● PROBLEM STATEMENT
Scan the entries below for the word "dropdown" and copy every line where it turns up.

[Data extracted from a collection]
=== Begin Enclosure ===
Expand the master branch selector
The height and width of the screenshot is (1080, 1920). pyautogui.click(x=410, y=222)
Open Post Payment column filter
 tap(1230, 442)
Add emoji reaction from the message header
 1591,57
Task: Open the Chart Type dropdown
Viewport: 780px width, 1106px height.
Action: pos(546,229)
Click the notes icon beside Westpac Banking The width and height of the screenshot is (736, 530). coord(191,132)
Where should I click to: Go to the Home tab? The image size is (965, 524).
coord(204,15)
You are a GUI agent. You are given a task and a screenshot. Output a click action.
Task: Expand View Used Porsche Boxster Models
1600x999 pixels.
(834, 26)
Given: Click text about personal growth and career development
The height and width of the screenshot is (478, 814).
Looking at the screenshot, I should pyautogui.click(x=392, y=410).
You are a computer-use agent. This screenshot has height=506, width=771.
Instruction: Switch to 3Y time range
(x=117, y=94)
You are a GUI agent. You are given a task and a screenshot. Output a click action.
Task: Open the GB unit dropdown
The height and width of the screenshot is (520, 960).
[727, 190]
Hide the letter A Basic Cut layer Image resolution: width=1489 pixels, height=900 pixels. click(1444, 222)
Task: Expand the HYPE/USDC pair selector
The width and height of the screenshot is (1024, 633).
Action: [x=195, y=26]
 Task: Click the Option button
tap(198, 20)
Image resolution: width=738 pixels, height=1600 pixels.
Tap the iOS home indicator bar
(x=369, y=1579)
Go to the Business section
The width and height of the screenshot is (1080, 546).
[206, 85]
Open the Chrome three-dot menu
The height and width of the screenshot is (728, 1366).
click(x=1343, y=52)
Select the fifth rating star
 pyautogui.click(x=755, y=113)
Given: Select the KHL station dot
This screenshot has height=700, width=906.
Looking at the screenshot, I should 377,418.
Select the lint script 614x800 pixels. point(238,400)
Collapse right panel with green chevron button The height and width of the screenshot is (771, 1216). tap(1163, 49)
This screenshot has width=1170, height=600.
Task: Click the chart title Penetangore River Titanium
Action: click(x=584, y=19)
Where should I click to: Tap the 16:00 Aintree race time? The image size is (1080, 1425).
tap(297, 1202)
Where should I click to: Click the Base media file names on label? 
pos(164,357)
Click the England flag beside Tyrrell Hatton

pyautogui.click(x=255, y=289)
=== End Enclosure ===
● FINISHED TASK
Task: Open the Chart Type dropdown
Task: Open the GB unit dropdown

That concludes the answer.